Thursday, October 27, 2022, 16:00
OFLG/402
Remo Schäppi, ETHZ
Abstract:
The aviation and shipping sectors are strongly dependent on liquid
hydrocarbon fuels derived from fossil fuels and are contributing
approximately 8% of the total anthropogenic CO2 emissions.
Based on projected growth, this proportion could progressively become a
dominant CO2-emissions source, but the decarbonization of
these transportation sectors via battery-driven electric propulsion is
unfeasible for long haul commercial travel. Alternatively, drop-in fuels
- synthetic and completely interchangeable substitutes for conventional
petroleum-derived hydrocarbons (e.g. kerosene, gasoline, diesel,
methanol) - can be synthesized from H2O and CO2
using solar energy.
The presentation reports on the experimental pilot demonstration of a modular solar dish-reactor system for the solar thermochemical fuel production from ambient air using concentrated solar energy.
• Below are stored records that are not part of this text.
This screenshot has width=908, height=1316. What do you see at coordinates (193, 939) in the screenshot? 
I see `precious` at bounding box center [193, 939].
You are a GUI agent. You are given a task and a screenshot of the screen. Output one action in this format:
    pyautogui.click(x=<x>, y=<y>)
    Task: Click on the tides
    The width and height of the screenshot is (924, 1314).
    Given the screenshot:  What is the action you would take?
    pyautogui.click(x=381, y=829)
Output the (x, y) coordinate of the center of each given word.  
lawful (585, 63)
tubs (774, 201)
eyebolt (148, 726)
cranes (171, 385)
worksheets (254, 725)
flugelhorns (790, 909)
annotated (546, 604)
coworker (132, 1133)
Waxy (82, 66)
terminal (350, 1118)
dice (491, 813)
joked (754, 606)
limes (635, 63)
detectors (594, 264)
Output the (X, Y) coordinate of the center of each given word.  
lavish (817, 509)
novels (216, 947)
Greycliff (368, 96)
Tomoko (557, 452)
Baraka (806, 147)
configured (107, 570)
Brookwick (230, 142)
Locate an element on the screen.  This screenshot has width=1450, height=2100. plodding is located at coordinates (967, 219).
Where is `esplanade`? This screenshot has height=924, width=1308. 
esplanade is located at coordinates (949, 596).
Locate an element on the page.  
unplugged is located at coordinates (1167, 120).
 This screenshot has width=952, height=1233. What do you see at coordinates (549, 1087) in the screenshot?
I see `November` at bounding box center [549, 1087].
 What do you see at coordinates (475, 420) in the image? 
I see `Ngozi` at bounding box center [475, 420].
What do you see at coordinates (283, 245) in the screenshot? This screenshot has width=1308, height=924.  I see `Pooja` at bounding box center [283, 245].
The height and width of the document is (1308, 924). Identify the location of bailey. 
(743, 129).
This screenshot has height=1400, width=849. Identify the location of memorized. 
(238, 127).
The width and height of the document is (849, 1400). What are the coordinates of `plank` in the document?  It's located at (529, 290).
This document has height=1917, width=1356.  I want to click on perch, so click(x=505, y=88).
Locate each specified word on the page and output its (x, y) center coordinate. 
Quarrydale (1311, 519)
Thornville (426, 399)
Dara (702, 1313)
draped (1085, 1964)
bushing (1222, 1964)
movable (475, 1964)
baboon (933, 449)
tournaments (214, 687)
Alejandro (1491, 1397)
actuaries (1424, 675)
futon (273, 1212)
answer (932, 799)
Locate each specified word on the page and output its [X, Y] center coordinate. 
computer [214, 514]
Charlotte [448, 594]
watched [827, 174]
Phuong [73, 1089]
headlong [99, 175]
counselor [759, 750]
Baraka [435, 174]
It describes the complete process chain and its key components, and presents representative on-sun runs with fully-automated consecutive CO2-splitting and H2O-splitting redox cycles.
The system integrates three thermochemical units operated in series,
namely: 1) the capture of CO2 and H2O directly
from ambient air via an adsorption-desorption cyclic process; 2) the
co-splitting of CO2 and H2O to generate a specific
mixture of CO and H2 (syngas) via a reduction-oxidation
cyclic process using concentrated solar energy; and, 3) the
gas-to-liquid synthesis of methanol or Fischer-Tropsch fuels.